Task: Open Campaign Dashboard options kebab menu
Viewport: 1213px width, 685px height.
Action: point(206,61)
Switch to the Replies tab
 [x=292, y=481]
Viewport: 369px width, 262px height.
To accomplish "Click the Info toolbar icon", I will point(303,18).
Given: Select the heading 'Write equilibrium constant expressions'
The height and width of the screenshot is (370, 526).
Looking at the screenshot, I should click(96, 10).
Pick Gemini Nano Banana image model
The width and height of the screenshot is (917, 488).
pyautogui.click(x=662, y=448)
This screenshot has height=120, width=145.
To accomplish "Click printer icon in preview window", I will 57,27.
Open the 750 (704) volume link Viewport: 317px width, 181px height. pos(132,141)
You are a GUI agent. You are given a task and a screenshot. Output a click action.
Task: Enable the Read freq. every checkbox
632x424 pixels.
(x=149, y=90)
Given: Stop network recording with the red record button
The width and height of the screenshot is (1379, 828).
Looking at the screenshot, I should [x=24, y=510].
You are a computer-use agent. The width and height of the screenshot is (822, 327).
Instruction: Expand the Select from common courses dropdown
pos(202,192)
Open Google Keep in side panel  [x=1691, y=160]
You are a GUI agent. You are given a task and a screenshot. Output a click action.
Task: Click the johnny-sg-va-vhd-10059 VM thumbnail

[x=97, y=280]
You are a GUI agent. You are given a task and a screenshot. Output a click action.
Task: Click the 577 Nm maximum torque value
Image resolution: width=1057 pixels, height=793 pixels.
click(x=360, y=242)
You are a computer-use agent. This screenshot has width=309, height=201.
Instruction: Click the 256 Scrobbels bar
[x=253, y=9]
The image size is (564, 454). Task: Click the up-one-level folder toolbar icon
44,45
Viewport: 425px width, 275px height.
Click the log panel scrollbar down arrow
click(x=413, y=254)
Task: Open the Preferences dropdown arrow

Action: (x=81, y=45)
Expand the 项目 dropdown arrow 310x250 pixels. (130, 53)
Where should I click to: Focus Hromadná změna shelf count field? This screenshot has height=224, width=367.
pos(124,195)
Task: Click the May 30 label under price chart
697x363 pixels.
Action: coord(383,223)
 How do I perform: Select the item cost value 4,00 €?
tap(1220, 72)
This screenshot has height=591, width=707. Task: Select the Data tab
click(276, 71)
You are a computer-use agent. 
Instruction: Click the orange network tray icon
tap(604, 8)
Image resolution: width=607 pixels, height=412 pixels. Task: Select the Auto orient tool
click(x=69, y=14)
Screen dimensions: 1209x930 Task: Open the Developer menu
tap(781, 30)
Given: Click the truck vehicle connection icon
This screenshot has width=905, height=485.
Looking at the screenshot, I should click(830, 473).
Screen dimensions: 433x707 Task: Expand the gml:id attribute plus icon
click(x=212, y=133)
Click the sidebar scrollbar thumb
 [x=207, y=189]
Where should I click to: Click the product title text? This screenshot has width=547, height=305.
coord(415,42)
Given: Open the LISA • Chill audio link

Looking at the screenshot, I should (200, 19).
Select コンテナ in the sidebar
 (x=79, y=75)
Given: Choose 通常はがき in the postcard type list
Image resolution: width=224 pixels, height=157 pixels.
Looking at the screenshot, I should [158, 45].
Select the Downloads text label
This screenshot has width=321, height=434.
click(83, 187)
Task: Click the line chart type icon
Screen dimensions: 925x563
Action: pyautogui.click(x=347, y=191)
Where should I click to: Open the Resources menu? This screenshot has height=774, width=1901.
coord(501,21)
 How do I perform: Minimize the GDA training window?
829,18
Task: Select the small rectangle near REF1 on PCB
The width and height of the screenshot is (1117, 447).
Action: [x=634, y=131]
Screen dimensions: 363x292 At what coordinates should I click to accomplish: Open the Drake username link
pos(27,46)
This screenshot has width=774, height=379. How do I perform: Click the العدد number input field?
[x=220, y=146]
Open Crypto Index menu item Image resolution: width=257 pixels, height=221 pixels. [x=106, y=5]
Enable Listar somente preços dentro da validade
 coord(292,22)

○ ○ ○

--- ASSIGNED TASK ---
Looking at the records above, count the lines where the word "computer" appears. State only the number.

--- EXPECTED ANSWER ---
3